JOB
Reproduce the passage on creative thinking between "The Five Colleges" and "or hinder creativity.", inclusive.

SOURCE
===

Additional definitions and resources for creative thinking




Additional Definitions and Resources on Creative Thinking

The Five Colleges of Ohio produced this narrative explaining creative thinking. If you wish to link to the original document click here.
Creative Thinking: Context & Definitions
Creativity Working Group
The Teagle Creativity Working Group of the Five College of Ohio is investigating the following issues:
1.            Definitions of Creativity
2.            Our students and colleagues’ understandings of the nature and function of creativity in the liberal arts setting.
3.            Processes and products within the liberal arts setting that stimulate or hinder creativity.
4.            Explanations for how creative and critical thinking, the latter in practice long the sentry of liberal arts, complement and support each other.
5.            Methods to evaluate the liberal arts setting as a venue for nurturing creativity across the curriculum.
Stage One of our project focuses on various definitions of creativity, identification of human qualities and other factors associated with creativity, the construction of indirect and direct measures to evaluate student creativity within the classroom, and personal narratives about how our Stage One work has affected our teaching, our attitude toward our students, and our scholarly pursuits.
Theoretical Context for the Project
Enhancing one’s creative abilities has long been a tacit assumption underlying liberal education in the western world, bit little research exists to help students and educators determine exactly what is meant by creative thinking in the classroom – let alone methods by which we can promote and evaluate the success of such thinking. Some even hypothesize that general and field specific undergraduate education ironically works most effectively to quash creativity.
Yet there remains something in all post-secondary teachers that recognizes the reality of creative thinking in our own research and teaching – and values that same reality for our students.
The field of psychology has only embraced the serious study of creativity since the mid-twentieth century, and much of the literature prior to that date situated the study of creativity as the provenance of philosophy, mysticism, and spirituality. As a result, creativity research has been beset with the belief that the source of creativity resides in the divine, the “mad,” the specially gifted – that “Ah-Hah” or “Eureka” moment generated from the unknowable or bizarre.
Within the last fifty years, however, psychology has focused creativity research on systems theories that identify stages of unilinear development and on readily identifiable criteria or variables of creativity across and within specific domains.  While still hampered by problems defining creativity and creative thinking as well as narrow visions of creativity that inappropriately generalize human behavior outside the sociocultural context (Sternberg 1999, 12), this redirection has foregrounded cognitive, affective, and environmental factors that demythify and demystify creativity. Psychometrics has not yet provided a reliable standardized test for creativity – and perhaps never will, but  nonetheless creativity is no longer the sole property of the Einsteins, Van Goghs, and Dickinsons of the world. It is a quality inherent in greater or less degrees in all humans, one necessary for a successful life.

===

RECORDS SUPPLIED
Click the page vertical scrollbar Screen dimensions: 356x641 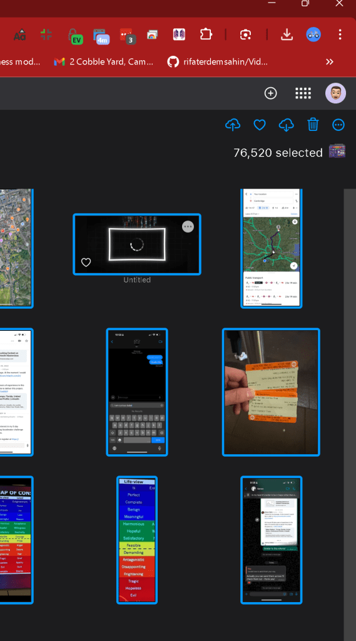(350, 415)
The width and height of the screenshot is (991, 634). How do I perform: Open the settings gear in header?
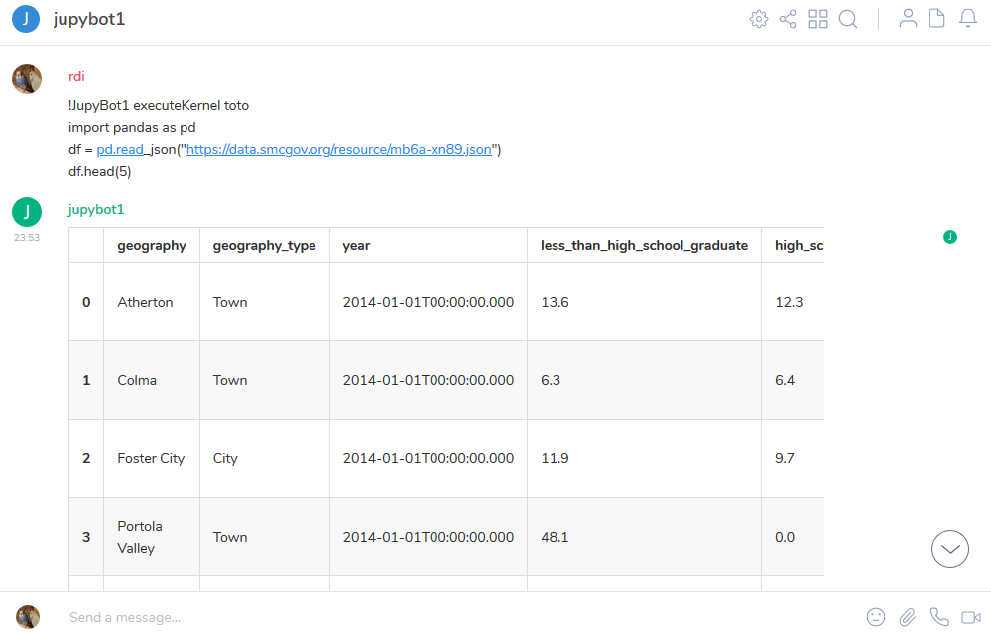[759, 19]
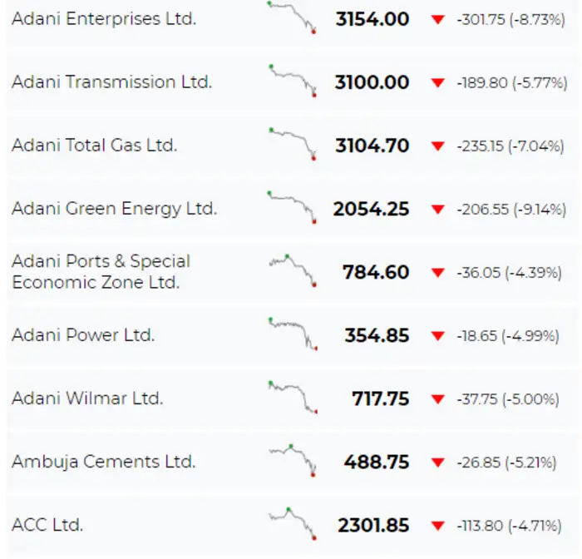Viewport: 582px width, 559px height.
Task: Click the Adani Transmission red down arrow
Action: (x=438, y=82)
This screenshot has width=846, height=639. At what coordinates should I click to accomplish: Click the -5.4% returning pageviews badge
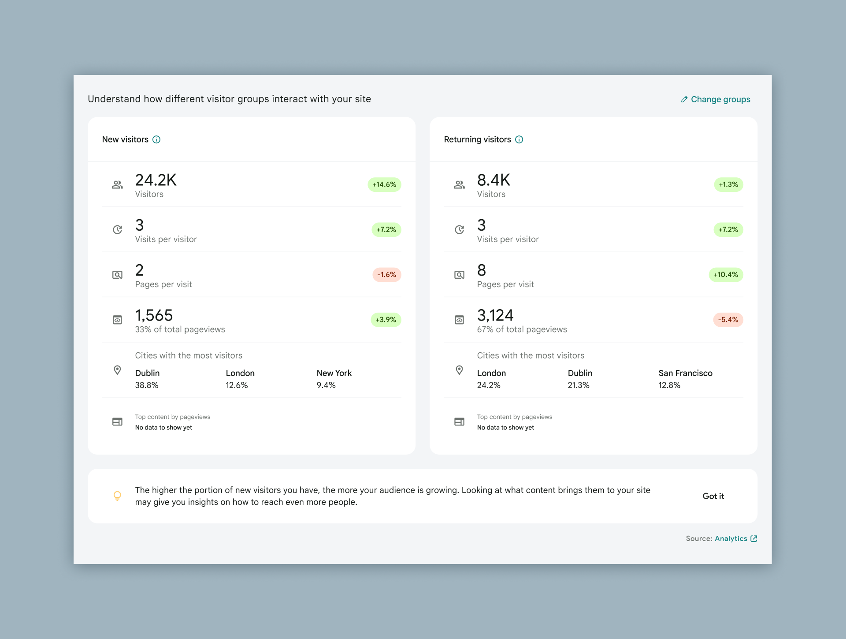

===

THE ANSWER
The Five Colleges of Ohio produced this narrative explaining creative thinking. If you wish to link to the original document click here.
Creative Thinking: Context & Definitions
Creativity Working Group
The Teagle Creativity Working Group of the Five College of Ohio is investigating the following issues:
1.            Definitions of Creativity
2.            Our students and colleagues’ understandings of the nature and function of creativity in the liberal arts setting.
3.            Processes and products within the liberal arts setting that stimulate or hinder creativity.